Sunday, January 16, 2005

Driving, driving

.
It was Saturday, and me and the boy went driving.


And then, the nice relaxing drive home. (Notice the
car to the left cutting into my lane? At least he has
his signal on.) (the picture is Route 281 directly left
of the San Antonio Airport. The long bridge thing
across the road up ahead is a structure for landing
lights for the main landing strip. If a passenger jet
was landing when I took the photo, which I had
hoped for, the jet would appear about 175 ft above
the highway, and would be clearly in the picture right
above the large green highway signs.)


Isn't that what guys do on Saturday?

It's about driving, isn't it? How many hours a week do we drive? Driving is fun? Is it possible that one of the reasons art today lacks substance because our brains are being burned out with the stress of dangerous roads, the waste of time, the cost of getting here to there?

[Items]
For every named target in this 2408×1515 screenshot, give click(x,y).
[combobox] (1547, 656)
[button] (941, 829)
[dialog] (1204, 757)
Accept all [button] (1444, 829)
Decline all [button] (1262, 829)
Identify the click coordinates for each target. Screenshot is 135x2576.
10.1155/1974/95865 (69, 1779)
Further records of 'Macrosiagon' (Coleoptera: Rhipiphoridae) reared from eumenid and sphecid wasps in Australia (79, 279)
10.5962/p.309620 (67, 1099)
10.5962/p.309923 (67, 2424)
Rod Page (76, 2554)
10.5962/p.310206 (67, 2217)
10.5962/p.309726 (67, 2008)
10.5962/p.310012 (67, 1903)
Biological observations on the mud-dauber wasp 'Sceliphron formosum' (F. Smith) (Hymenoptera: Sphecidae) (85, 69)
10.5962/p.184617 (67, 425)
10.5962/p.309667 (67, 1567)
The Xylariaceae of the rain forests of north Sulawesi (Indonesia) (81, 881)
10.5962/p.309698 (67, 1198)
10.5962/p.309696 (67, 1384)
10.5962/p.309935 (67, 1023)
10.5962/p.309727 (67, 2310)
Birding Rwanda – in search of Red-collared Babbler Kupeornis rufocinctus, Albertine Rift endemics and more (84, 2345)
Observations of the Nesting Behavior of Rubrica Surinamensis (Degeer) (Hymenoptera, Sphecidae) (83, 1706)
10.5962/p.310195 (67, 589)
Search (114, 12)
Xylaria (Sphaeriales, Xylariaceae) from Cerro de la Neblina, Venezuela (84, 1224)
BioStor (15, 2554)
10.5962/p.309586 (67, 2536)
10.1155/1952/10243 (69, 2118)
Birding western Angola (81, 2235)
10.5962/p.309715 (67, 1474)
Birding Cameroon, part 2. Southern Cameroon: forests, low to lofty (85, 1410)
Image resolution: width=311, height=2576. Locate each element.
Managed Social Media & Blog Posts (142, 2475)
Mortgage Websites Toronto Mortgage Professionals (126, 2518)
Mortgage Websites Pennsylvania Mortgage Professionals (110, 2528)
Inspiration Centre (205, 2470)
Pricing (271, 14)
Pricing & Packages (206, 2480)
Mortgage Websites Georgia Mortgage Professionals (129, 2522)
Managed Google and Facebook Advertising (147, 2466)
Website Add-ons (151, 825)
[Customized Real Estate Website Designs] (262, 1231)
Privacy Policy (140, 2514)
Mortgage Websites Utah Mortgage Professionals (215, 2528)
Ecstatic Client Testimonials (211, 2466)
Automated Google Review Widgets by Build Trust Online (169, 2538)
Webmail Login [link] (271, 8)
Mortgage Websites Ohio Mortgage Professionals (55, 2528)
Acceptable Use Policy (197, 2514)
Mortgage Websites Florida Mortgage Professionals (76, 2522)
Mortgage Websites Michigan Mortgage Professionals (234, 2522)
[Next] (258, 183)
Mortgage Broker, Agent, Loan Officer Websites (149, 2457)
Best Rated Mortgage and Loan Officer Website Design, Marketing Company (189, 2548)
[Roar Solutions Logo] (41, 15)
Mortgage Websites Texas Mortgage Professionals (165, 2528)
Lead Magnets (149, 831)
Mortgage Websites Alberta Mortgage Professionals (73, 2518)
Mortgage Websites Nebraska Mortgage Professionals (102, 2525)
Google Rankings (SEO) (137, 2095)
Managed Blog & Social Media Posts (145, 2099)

[Exercises to complete]
• A. In the driving blog post, what is the long bridge-like structure across the road ahead?
• B. List everything the driving blog post's last paragraph names as burning out our brains.
• C. Write the next part of the driving blog post, picking up after its final question.
The rows play no part in what follows.

[Answer list]
• A. It is a structure for landing lights for the main landing strip.

• B. The stress of dangerous roads, the waste of time, and the cost of getting here to there.

• C.
My dream is to live without driving anywhere for years. Roads are long ribbonous parking lots, aren't they? The matter is that you sit in a chair and steer the wheel through the video screen, and if you are skillful or lucky, survive.

Why can't driving be a subject for a poem?

Super-Gods

We spin the wheels of super-gods
and shade our eyes to shiny fame.
Our skill and power over mortal odds
is a defiant and impatient game.

Beloved winners and dead losers
earn magic-marker memories
on plastic-flowered crosses,
like flimsy warnings of unease.

The chancy highways leave little said
since everyone is a gazelle
who romps away while blood is red
for beasts and news reports as well.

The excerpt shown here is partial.